The problem of poor oral health among people with disabilities is common in many low-, middle- and high-income countries [1]. An estimated 1.3 billion people, or one in six of the world’s population, are disabled [2]. Improving the oral health of this population is, therefore, a major public health challenge. Against this backdrop, health policies must invest in this field of health in a convincing and evidence-based way.
One of the challenges of this Special Issue titled “Promoting oral health for patients with special needs” is to help understand the complex relationship between oral health problems and disability. It is often the case that an aspect of disability, initially associated with a specific condition, is in fact linked to concomitant problems [3]. The coexistence of multiple health problems can also make it more difficult to manage health services [4]. It is, therefore, necessary to highlight all initiatives aimed at promoting ways of improving the oral health of people with disabilities, whether in health promotion and prevention, improving access to care, training health professionals and carers, or in the field of clinical and/or basic research.
Indeed, the consequences of poor oral health are numerous, not least of which are seen in one’s quality of life, with painful episodes caused by untreated carious lesions [5]. People with disabilities often delay seeking care because they do not have sufficient support or an adaptive care program. For example, in the case of people suffering from psychosis, the symptoms caused by dental pain may be associated with decompensation of the psychiatric illness, leading to a difficult diagnosis and a delayed return to care. Delayed treatment often leads to more radical care, i.e., extraction of the dental organ, as in some cases, the dental tissue is too altered to allow for restoration ad integrum [6]. If these extractions are not compensated for, they lead to a loss of masticatory function and physical integrity, which are detrimental to one’s self-esteem.
People with disabilities must be able to benefit from quality healthcare services and professionals trained to meet their specific needs on an equal footing with others, even in times of health crises. This was evident in studies carried out during the pandemic, which showed that poor periodontal health increased the risk of COVID-19 [7,8]. People with disabilities are twice as likely to develop disorders and diseases, such as depression, asthma, diabetes, stroke, obesity, and poor oral health [9]. Although the oral health status of the population has improved in much of the world, patients who are disabled remain at a disadvantage in all countries. In many high-income countries, providers use specialized approaches, increasingly dominated by high-tech treatments, but do not address the underlying causes of disease or inequalities in oral health [10]. Furthermore, in low- and middle-income countries, oral health care is often unavailable, unaffordable, and inappropriate for the majority of the population.
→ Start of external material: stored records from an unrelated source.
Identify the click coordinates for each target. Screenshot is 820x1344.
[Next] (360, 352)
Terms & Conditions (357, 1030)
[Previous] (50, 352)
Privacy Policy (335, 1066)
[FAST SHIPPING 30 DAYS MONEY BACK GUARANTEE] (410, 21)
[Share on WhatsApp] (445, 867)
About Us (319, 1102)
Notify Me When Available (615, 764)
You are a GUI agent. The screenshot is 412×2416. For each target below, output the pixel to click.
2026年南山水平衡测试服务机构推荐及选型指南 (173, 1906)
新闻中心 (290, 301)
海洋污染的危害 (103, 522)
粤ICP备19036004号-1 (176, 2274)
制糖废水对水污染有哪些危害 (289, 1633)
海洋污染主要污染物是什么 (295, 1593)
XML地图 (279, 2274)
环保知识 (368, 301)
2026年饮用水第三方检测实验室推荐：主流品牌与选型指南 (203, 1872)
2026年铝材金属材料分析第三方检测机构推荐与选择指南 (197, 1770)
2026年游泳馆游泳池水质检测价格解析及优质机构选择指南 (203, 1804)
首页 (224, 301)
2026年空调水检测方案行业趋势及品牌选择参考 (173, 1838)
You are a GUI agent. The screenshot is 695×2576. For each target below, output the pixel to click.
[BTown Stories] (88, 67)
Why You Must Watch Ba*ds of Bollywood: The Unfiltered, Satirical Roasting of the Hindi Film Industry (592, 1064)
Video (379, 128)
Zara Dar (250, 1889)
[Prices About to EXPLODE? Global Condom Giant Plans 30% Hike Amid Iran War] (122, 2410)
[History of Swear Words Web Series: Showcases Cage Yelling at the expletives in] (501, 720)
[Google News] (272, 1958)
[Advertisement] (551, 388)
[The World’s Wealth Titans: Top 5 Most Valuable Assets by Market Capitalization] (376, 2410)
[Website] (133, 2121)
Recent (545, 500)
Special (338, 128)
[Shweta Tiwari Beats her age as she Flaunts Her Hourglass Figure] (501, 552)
As oral pathology shares common risk factors with many other diseases, an inter- and transdisciplinary approach that addresses common risk factors should be encouraged in the interest of efficiency, equity, and the maintenance of oral health.
In the field of basic research, certain studies on microbiota point to promising therapeutic avenues for improving oral health and, more generally, the overall health of people with disabilities. In the case of Alzheimer’s disease and late cognitive impairment, it is now accepted that targeting a novel oral fragility phenotype to maintain or even improve oral function and nutritional status could reduce the burden of oral dysfunction. The oral microbiota may influence the risk of Alzheimer’s disease through circulatory or neural access to the brain and through interaction with periodontal disease, which often leads to tooth loss. Periodontal disease is also linked to an increased risk of Alzheimer’s [11] and other systemic diseases, such as diabetes, rheumatoid arthritis, and systemic lupus erythematosus, which increase susceptibility to destructive periodontal disease [12].
Although dental care is not available remotely, digital health could facilitate early detection and the monitoring of diseases and conditions, and direct patients to primary care as quickly as possible [13].
Conclusions
The aim of this Special Issue is to highlight the health needs of people with disabilities, and to highlight convincing interventions in the field and/or areas of research likely to contribute to the reduction in health inequalities.
Conflicts of Interest
The author declares that the research was conducted in the absence of any commercial or financial relationship that could be constructed as a potential conflict of interest.